### Given information
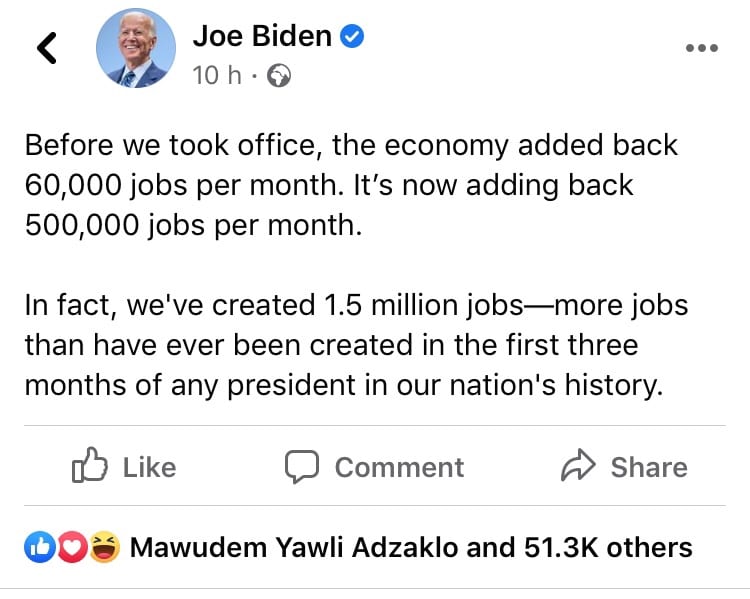Click the speech bubble Comment icon
The width and height of the screenshot is (750, 599).
[302, 466]
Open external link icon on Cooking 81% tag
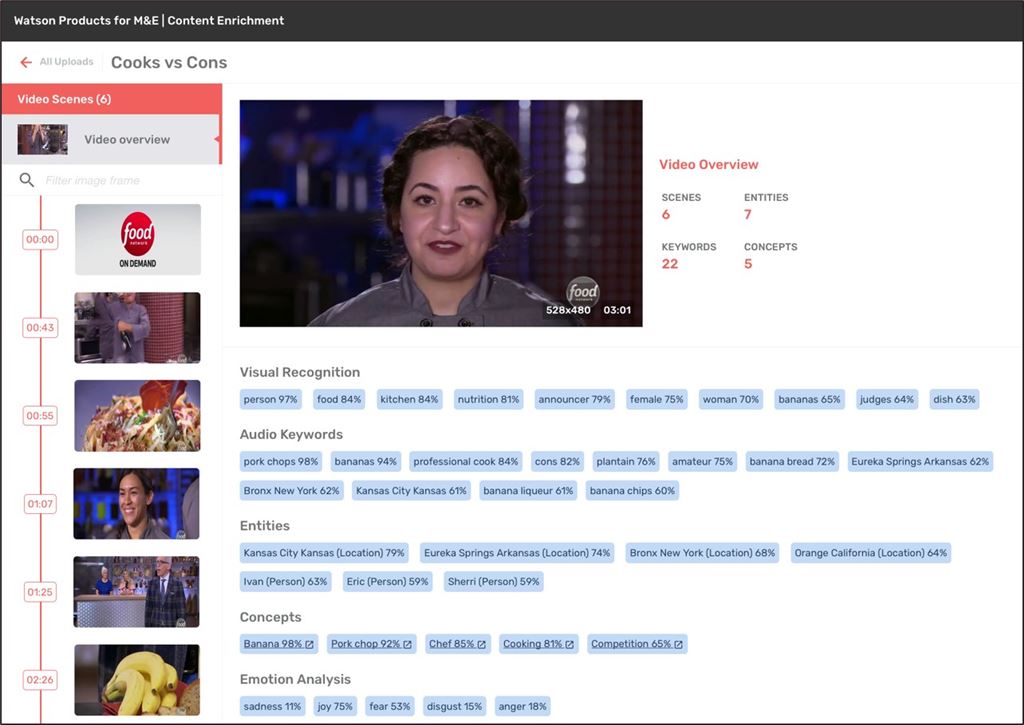Screen dimensions: 1024x725 [x=570, y=645]
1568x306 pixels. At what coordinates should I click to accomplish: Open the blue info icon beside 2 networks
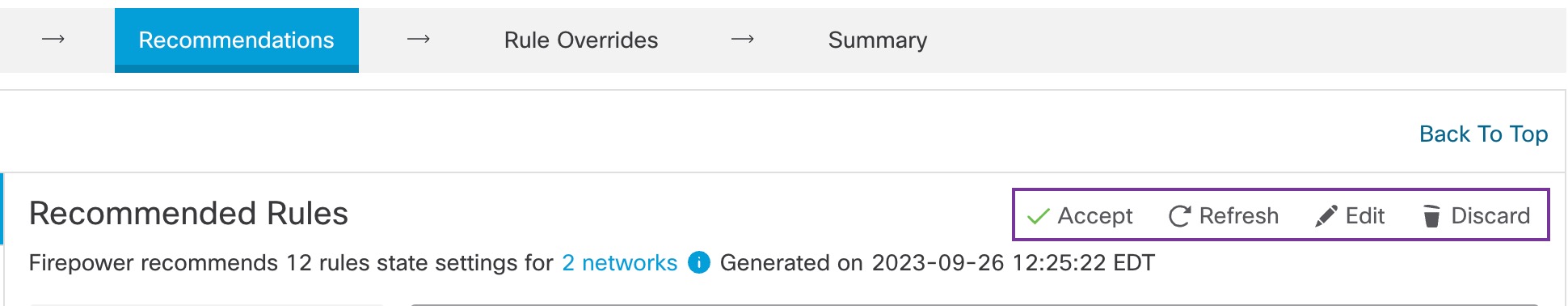coord(699,262)
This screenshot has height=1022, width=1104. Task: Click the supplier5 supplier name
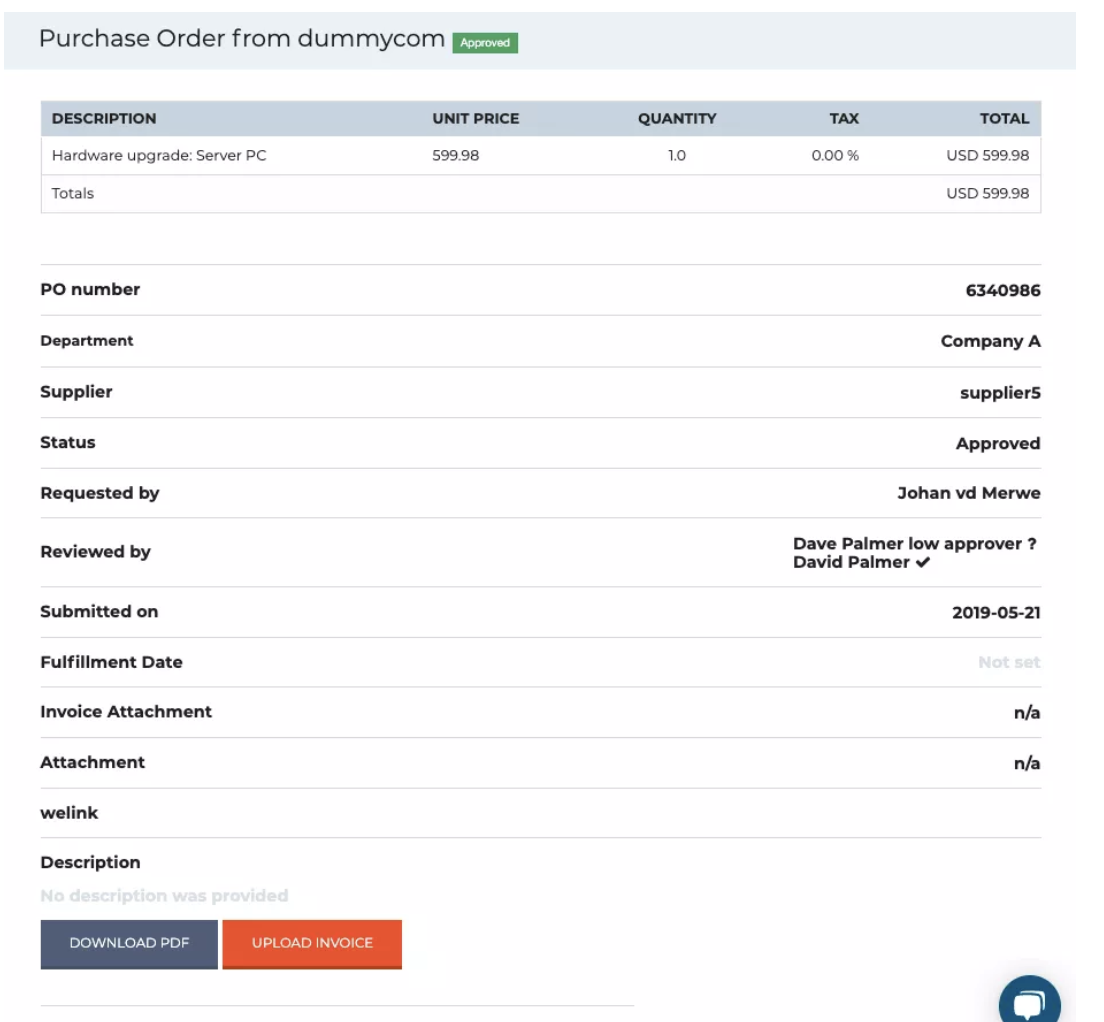(1000, 393)
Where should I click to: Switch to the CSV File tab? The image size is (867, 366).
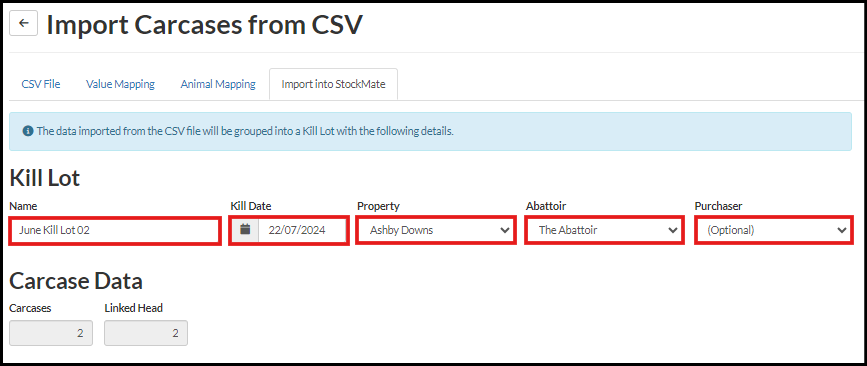click(x=41, y=85)
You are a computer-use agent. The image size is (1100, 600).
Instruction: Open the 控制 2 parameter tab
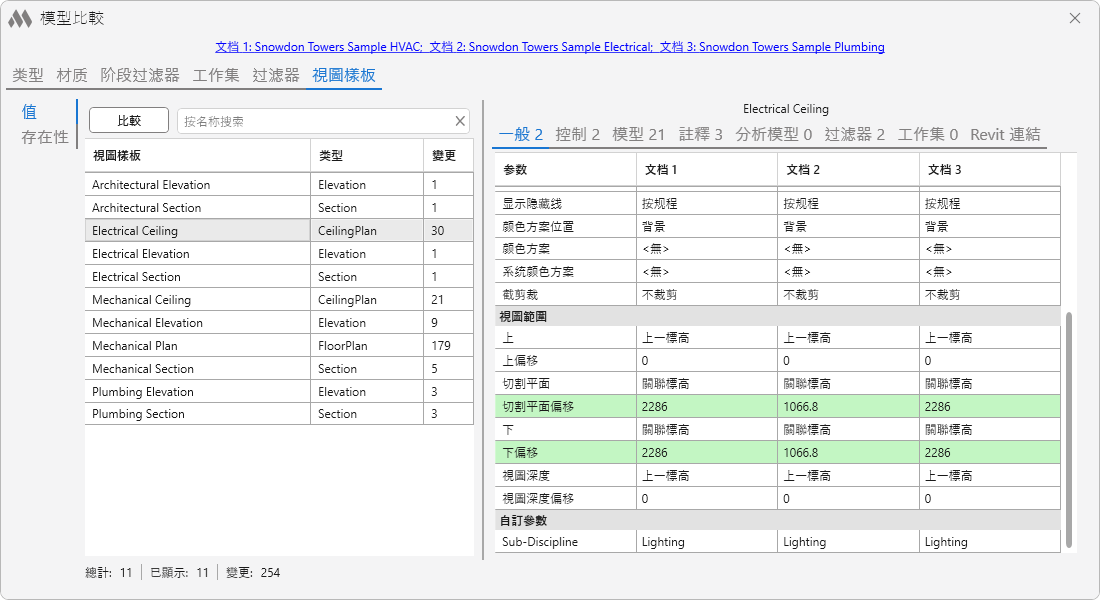point(577,135)
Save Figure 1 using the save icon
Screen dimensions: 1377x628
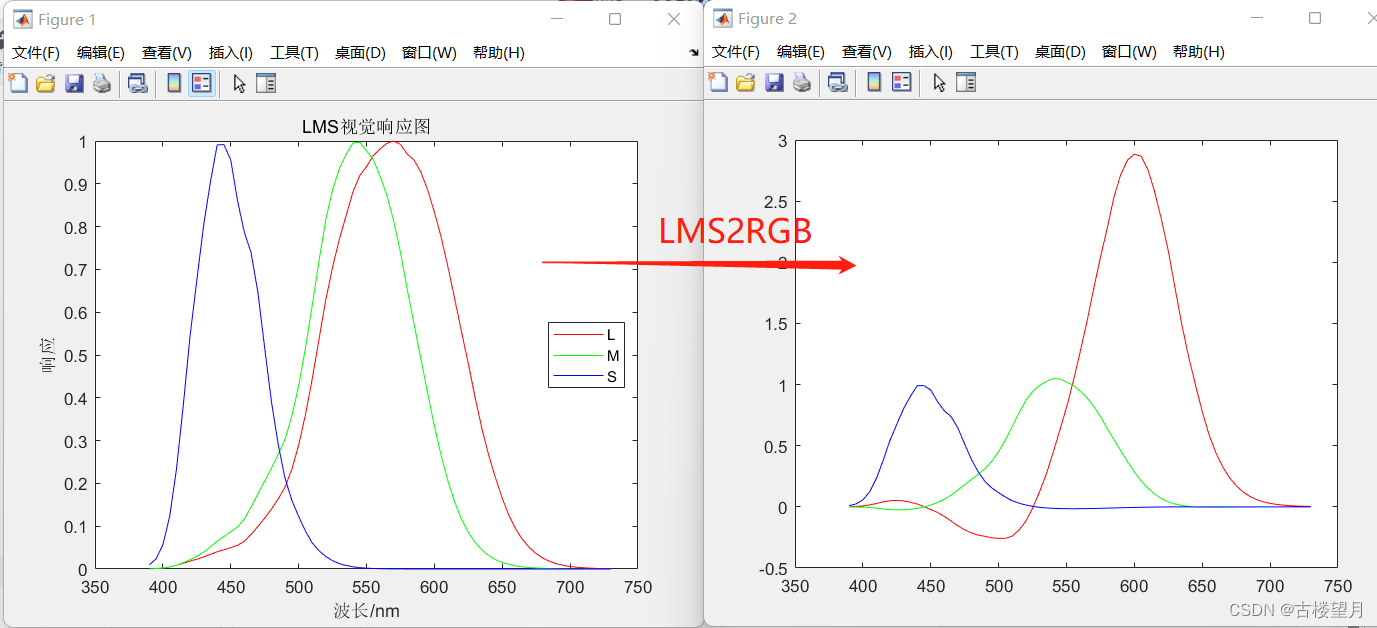(73, 83)
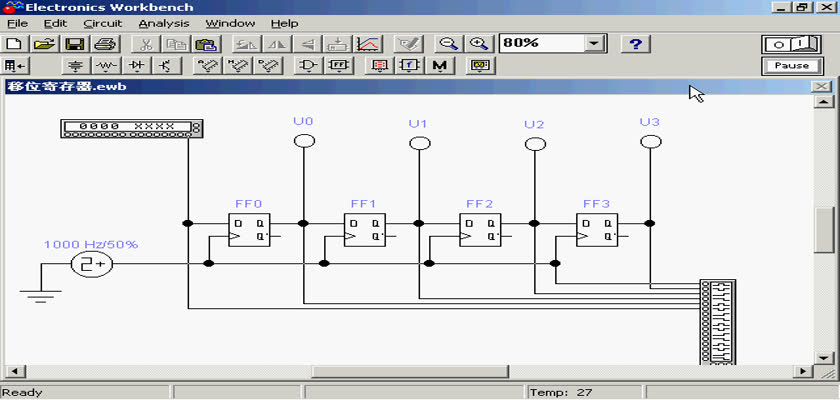Viewport: 840px width, 400px height.
Task: Show analysis graphs window icon
Action: point(369,44)
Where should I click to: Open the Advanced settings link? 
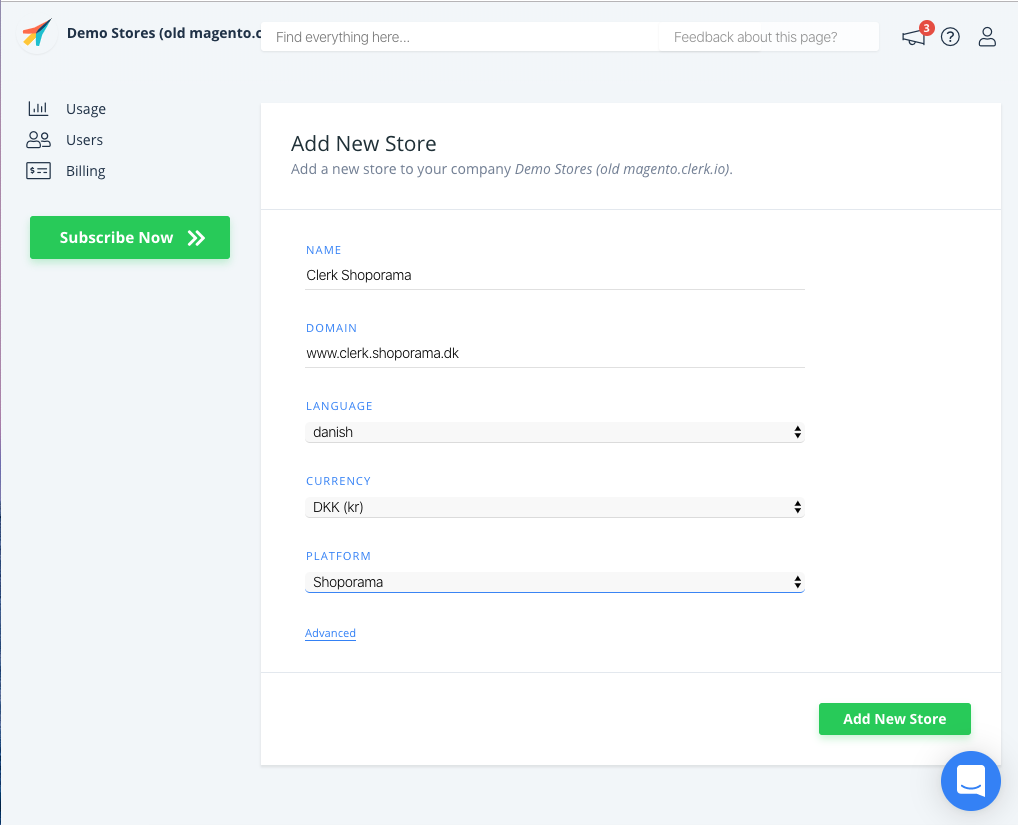point(330,633)
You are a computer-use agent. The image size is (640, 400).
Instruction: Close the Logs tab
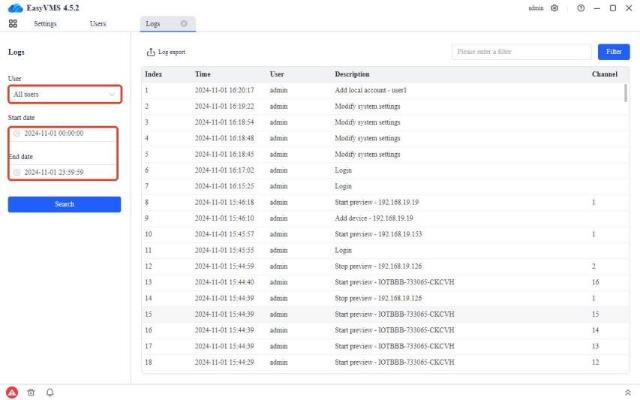[184, 23]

### To do
The lines to copy are those above that contain "agent".

### Task answer
You are a computer-use agent. The image size is (1100, 600).
You are a computer-use agent. The image size is (640, 400).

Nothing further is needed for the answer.